¿Catalonia?

El conflicto suscitado por la frustrada demanda de un pacto fiscal para Cataluña, cuyos partidos nacionalistas están aireando sin complejos sus reivindicaciones independentistas, puede convertirse en una bomba imposible de desactivar si unos y otros se plantan en sus trincheras.
Hay aquí dos asignaturas pendientes. La primera de ellas, de orden tributario. Agobiada por la deuda y la falta de liquidez, Cataluña busca gestionar plenamente los impuestos recaudados en la región, como lo hace ya el País Vasco, en el entendido de que aporta de manera desproporcionada para lo que recibe del Estado.

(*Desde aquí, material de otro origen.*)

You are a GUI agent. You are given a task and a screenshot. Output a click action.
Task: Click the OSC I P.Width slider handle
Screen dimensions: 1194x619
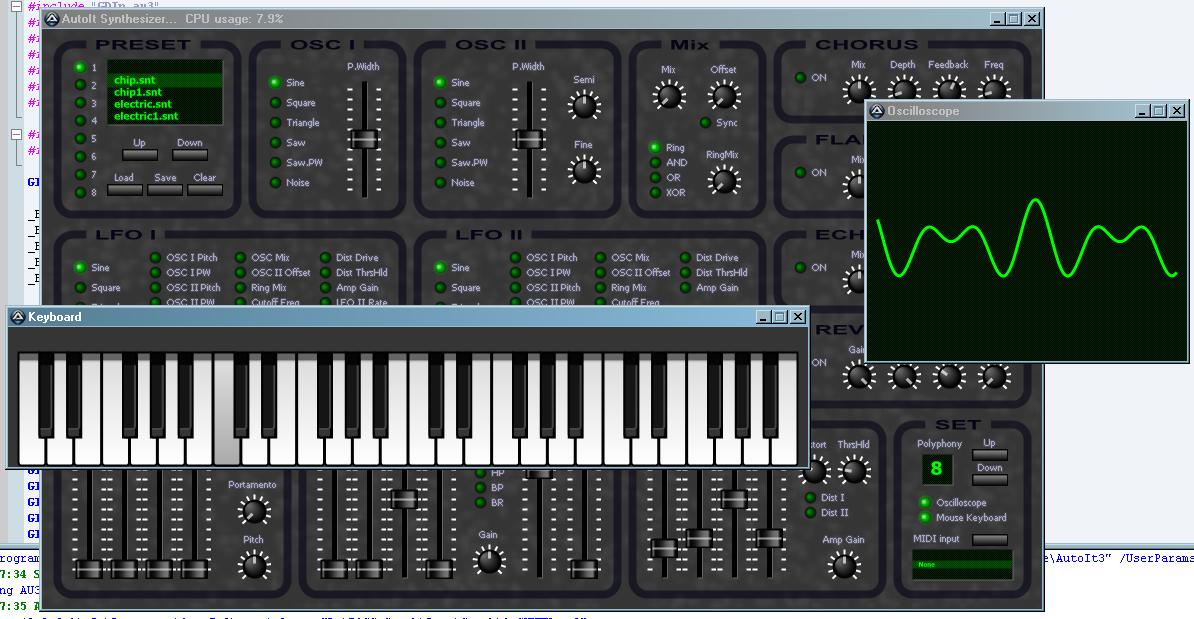click(364, 139)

Es un objetivo alcanzable, si existe voluntad para ello en el gobernante Partido Popular (PP) y las principales fuerzas opositoras. Aunque en mi opinión es ya demasiado tarde para deshacer el entuerto autonómico, cabría hacer un último esfuerzo por dar a Cataluña el trato diferenciado que se le negó en la transición inmodélica, al menos en materia fiscal, sin que ello implique prescindir de la necesaria solidaridad entre regiones.
El otro asunto, el de la autodeterminación y demás anhelos independentistas, tiene mucho más calado porque para contrarrestarlo se necesita reformar la Constitución y avanzar en el modelo de Estado federal que en última instancia terminaría también por ser insuficiente para calmar los ánimos de las dos nacionalidades históricas más pujantes, la catalana y la vasca.
En uno de sus últimos editoriales, el diario El País recomienda menos órdagos y más sensatez. Esta receta procedería si Cataluña tuviera la oportunidad de hacer valer sus señas de identidad por la vía institucional. Pero esa alternativa está vetada, si no se retoca una Constitución que consagra la unidad indivisible de España. Y para ello, habida cuenta de los candados parlamentarios, incluido el respaldo de dos tercios de las Cámaras legislativas españolas, habría que conjuntar las voluntades de cuando menos los dos partidos mayoritarios, que no están por la labor.
El trazado confederal, que nunca se ensayó, es decir, la alianza de administraciones soberanas, en igualdad de condiciones y previo desmantelamiento de la monarquía, se perfila como el único que hubiera permitido el rodaje de este país de países minimizando los sobresaltos.
Pero los dos partidos mayoritarios prefirieron mirar hacia otro lado, mientras ninguneaban realidades palmarias, reforzaban siglas que eran incompatibles y construían santuarios españolistas que se han revelado incapaces de dar cobijo a ese sector de la ciudadanía que se siente estafado por un Estado mezquino.